Chemical-assisted analysis of epigenetic modifications

Abstract

Epigenetic modifications, particularly those occurring on nucleic acid bases, play a pivotal role in regulating gene expression and cellular function without altering the underlying nucleic acid sequences. These subtle chemical alterations, such as methylation, hydroxymethylation, and acylation, are intricately linked to various biological processes. The analysis of base modifications poses significant challenges because of their minimal structural differences from unmodified bases, which traditional methods relying on double-stranded complementarity often fail to distinguish effectively. Nevertheless, the distinct chemical properties conferred by these modifications provide an opportunity for the development of novel approaches for their specific recognition. In this review, we elucidate the biological significance of nucleic acid modifications, including their diverse types, genomic distribution, abundance, and functions.

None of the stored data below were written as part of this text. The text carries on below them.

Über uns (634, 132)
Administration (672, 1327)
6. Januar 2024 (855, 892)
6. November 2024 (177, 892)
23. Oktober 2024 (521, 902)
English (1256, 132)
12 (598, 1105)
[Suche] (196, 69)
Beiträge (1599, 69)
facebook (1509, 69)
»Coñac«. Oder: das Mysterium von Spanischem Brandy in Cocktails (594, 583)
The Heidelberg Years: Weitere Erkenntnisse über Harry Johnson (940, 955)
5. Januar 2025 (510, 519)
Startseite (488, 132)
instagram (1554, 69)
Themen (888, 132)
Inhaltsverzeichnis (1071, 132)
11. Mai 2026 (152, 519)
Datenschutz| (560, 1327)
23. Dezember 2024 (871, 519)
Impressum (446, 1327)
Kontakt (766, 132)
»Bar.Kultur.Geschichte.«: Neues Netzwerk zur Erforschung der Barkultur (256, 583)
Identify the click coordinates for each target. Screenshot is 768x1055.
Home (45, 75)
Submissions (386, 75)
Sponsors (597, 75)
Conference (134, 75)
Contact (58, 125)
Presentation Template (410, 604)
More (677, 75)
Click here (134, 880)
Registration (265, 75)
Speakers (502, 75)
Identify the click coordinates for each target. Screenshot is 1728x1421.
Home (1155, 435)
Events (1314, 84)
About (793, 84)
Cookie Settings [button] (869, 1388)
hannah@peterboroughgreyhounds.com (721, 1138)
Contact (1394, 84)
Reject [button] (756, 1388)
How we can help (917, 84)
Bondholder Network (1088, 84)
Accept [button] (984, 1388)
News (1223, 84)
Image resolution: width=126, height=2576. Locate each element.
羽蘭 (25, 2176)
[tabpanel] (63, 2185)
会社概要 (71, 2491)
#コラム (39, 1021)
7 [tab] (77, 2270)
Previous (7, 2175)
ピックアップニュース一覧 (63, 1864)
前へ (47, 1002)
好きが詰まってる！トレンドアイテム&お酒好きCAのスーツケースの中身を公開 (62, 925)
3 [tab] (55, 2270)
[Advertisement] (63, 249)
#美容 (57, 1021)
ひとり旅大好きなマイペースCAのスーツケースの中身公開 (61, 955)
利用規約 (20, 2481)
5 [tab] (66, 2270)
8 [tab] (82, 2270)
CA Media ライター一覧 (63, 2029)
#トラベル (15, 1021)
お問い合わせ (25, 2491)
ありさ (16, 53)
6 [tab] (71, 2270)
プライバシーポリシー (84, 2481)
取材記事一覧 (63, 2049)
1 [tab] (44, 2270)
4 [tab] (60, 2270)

We then delve into the principles and applications of chemical-assisted analysis methods, which leverage the unique chemical properties of modified bases to transform them into detectable derivatives. We comprehensively discuss various base conversion strategies, encompassing oxidation, reduction, deamination, addition, substitution, and coupling reactions. Moreover, we address the limitations of current chemical-assisted methods, such as insufficient sensitivity for low-abundance modifications, stringent reaction conditions, variable conversion efficiencies, challenges in single-cell analysis, and the loss of spatial information. Finally, we emphasize the significance of nucleic acid modifications in unraveling biological processes and disease mechanisms, and highlight the potential of chemical-assisted methods in advancing epigenetic research and precision medicine.